The effect on the first picture (with low precision) is called "frequency leakage". It basically means that, given a finite sample of discrete audio samples, it is "impossible" to detect a frequency exactly using Fast Fourier Transform (unless the frequency coinsides exactly with a frequency that FFT can detect exactly). However, Wiggles Like app comes with a novel high-precision frequency detection algorithm that enables it to overcome the limitations of Fast Fourier Transform.
Linear visualisation is best viewed with high-precision: off, because the frequency peaks can more easily be identified by our eye when they are wider.
Zoom is necessary to control the size of the visualisation elements, to adjust for the volume of the input sound (we don't call it "volume" or "scale" as not to confuse with the actual volume of sound or with musical scales).
Click the "Zoom" button on the main toolbar to view zoom options:
By default, Auto-Zoom is turned on, which means that the zoom will adjust depending on the volume of the input sound.

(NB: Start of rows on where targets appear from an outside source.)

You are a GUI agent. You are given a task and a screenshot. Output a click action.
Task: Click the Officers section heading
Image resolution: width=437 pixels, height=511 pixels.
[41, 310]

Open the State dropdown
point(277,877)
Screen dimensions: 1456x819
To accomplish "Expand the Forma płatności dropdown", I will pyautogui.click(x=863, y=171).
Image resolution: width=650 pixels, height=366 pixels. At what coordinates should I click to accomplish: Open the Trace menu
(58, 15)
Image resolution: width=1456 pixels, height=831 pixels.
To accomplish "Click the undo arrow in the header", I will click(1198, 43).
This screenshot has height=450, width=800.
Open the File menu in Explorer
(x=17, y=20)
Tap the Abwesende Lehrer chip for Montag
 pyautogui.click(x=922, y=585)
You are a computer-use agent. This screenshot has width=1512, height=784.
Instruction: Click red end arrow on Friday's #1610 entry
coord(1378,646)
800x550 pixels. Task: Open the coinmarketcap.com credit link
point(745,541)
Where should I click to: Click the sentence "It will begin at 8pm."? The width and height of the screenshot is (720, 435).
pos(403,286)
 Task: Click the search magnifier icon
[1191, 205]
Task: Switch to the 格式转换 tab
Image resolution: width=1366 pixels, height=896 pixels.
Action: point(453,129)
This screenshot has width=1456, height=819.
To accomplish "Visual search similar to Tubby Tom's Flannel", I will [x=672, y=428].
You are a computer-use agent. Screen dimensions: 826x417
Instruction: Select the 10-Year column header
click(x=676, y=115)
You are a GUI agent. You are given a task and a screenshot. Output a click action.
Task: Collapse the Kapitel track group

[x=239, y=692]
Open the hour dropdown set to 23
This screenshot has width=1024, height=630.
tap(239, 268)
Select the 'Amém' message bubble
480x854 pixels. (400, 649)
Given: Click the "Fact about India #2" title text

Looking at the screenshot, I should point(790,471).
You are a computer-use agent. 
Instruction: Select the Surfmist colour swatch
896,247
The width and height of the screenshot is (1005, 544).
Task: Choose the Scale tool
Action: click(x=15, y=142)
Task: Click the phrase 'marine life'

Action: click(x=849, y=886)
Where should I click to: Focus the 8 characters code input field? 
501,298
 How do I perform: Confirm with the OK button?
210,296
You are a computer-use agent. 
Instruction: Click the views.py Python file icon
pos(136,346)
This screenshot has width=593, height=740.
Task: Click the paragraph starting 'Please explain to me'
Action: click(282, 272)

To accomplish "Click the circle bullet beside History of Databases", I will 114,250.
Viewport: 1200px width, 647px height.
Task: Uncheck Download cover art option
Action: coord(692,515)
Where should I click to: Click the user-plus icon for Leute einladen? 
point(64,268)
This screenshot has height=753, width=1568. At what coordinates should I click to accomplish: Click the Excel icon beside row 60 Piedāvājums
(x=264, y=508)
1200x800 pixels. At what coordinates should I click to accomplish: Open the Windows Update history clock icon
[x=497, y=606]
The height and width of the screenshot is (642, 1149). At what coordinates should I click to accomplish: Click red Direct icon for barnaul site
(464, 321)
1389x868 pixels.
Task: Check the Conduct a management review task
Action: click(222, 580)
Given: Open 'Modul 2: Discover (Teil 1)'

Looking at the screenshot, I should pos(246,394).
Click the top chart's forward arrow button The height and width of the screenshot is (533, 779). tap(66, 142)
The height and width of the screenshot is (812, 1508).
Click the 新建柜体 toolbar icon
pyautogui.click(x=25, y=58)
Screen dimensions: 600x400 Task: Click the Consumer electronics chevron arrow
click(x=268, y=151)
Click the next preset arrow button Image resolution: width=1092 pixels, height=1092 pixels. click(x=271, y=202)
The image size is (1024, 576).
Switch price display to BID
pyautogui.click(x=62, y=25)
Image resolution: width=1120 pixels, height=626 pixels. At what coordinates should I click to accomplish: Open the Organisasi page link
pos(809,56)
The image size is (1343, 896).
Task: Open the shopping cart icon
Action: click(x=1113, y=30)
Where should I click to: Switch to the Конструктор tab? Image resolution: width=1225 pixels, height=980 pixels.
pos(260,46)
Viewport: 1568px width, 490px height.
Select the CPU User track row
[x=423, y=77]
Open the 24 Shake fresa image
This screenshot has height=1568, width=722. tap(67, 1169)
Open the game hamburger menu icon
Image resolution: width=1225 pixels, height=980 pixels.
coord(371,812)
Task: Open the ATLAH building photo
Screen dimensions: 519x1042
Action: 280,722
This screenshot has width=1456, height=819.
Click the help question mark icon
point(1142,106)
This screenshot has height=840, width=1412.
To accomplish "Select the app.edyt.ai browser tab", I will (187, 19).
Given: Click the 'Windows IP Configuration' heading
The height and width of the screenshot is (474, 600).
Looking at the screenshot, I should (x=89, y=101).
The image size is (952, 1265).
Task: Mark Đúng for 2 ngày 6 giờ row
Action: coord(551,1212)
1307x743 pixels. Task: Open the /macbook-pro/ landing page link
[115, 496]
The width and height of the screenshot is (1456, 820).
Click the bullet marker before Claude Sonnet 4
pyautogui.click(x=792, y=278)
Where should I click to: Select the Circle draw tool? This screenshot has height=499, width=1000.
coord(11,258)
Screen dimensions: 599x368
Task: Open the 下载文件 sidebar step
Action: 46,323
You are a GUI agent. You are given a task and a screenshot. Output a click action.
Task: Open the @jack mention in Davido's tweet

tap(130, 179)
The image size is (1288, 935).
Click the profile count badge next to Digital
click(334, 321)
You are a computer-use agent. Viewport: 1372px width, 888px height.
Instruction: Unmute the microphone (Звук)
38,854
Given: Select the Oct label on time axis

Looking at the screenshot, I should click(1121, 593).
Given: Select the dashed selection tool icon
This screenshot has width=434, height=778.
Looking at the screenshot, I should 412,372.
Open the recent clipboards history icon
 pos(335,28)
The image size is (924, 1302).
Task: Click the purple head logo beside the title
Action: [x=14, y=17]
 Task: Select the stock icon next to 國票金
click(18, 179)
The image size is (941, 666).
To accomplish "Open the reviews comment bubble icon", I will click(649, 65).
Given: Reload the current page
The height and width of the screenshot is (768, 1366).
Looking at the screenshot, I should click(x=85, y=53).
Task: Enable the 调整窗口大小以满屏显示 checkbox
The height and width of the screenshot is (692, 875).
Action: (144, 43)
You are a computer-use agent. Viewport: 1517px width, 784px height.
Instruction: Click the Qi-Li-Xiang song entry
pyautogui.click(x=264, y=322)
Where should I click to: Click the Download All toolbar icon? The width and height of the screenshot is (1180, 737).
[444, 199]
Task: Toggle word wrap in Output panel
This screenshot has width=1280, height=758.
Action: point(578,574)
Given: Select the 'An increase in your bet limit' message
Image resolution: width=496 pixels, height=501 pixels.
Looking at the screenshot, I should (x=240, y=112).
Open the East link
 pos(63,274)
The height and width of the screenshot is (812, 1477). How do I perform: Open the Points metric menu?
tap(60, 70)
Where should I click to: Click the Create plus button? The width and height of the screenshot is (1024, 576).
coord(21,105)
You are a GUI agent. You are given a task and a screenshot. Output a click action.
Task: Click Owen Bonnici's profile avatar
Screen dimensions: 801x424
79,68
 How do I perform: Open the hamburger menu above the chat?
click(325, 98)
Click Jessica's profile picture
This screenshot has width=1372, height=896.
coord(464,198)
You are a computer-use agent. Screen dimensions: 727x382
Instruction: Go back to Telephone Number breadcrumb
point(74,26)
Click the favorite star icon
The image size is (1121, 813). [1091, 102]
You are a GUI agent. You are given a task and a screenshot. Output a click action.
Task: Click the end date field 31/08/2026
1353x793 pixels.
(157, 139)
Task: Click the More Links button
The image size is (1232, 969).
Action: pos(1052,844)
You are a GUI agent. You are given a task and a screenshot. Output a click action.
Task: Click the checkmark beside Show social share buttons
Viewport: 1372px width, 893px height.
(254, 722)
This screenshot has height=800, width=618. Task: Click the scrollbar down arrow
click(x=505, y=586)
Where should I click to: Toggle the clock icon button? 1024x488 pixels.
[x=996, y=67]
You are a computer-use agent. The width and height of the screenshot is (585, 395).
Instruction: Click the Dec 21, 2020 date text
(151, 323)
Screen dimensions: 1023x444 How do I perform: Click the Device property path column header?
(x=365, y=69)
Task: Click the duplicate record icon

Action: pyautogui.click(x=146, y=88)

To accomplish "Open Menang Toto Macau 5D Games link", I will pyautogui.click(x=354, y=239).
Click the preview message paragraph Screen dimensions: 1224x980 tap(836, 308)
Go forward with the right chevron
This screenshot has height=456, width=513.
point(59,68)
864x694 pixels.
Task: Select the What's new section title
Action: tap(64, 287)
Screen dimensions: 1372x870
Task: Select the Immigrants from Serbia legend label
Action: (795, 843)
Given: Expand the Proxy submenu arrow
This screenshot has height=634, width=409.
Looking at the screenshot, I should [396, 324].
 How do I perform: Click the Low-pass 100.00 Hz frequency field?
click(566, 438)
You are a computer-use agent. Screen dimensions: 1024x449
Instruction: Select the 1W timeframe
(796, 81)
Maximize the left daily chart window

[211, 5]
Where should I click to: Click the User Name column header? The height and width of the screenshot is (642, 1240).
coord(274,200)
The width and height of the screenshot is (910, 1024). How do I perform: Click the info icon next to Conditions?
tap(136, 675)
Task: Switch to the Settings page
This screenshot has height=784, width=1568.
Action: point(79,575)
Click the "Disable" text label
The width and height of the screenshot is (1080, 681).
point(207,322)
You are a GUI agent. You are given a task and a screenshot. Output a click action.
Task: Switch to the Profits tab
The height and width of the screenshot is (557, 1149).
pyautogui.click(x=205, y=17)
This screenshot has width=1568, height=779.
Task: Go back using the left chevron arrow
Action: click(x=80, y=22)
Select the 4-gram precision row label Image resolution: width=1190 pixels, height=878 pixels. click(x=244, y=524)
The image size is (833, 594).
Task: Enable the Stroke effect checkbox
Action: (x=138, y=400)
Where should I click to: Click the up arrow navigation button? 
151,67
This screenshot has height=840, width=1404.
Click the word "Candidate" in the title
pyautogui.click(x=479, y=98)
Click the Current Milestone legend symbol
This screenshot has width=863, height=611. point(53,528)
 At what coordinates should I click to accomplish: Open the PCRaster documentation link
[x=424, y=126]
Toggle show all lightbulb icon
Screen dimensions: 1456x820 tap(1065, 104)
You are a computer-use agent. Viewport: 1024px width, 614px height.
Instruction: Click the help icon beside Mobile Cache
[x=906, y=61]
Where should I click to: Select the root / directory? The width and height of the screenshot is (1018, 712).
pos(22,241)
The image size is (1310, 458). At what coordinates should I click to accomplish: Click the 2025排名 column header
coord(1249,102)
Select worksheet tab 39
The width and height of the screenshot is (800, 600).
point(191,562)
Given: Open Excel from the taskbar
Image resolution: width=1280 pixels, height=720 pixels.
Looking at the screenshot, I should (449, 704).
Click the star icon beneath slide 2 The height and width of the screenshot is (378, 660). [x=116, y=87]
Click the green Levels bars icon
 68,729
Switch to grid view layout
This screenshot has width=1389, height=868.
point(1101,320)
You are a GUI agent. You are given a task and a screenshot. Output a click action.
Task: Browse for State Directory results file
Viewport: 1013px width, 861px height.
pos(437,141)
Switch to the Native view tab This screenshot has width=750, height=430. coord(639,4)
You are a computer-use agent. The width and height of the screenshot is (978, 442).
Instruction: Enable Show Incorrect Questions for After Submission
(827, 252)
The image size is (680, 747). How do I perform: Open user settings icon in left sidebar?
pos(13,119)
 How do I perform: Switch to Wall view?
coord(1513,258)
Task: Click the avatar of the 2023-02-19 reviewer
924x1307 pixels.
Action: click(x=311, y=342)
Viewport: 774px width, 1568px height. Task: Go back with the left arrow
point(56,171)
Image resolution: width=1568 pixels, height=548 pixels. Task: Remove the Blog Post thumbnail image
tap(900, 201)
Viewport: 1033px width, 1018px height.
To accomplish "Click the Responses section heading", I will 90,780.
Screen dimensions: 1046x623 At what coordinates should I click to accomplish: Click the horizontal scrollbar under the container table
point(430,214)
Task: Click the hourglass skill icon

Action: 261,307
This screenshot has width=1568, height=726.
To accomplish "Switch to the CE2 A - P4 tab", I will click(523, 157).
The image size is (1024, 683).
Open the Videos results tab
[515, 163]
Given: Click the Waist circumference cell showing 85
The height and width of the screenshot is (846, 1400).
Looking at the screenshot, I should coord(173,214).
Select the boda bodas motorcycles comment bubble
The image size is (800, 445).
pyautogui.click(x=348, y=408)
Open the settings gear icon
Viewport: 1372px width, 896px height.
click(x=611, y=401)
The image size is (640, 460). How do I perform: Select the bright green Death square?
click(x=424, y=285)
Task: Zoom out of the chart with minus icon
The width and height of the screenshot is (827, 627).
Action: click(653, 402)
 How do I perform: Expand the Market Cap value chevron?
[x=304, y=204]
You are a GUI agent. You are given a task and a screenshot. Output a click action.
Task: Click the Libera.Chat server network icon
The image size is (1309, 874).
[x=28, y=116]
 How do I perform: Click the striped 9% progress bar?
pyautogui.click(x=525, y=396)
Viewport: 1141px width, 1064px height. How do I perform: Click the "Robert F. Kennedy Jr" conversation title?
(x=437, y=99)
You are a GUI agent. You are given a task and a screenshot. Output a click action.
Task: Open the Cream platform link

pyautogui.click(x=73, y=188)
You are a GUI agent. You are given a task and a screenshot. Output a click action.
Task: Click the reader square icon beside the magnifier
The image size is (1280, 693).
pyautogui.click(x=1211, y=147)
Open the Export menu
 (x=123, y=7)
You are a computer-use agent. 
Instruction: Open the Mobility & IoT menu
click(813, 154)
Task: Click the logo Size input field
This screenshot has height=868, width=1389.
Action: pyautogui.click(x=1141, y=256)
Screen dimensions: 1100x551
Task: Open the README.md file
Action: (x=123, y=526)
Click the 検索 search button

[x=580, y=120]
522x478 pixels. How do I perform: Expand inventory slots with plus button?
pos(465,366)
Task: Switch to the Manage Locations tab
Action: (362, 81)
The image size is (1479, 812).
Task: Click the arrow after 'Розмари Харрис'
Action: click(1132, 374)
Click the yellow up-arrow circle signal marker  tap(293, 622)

However, you can turn Auto-Zoom off, and then set the desired zoom manually.
Equalizer option is necessary to adjust for human perception of the volume of different frequencies. By default it de-emphacises low frequencies, because our ear is less sensitive to them. We roughly used ISO-226 standard for the curve in the lower frequencies, however the frequencies above 800 Hz have a flat curve, as opposed to ISO-226.
You can disable the equalizer by choosing the second "flat" option. This will result in you seeing the sizes of elements proportional to actual amplitudes of frequencies. This might be useful to mastering sound, but you won't be able to see much detail in the higher frequencies.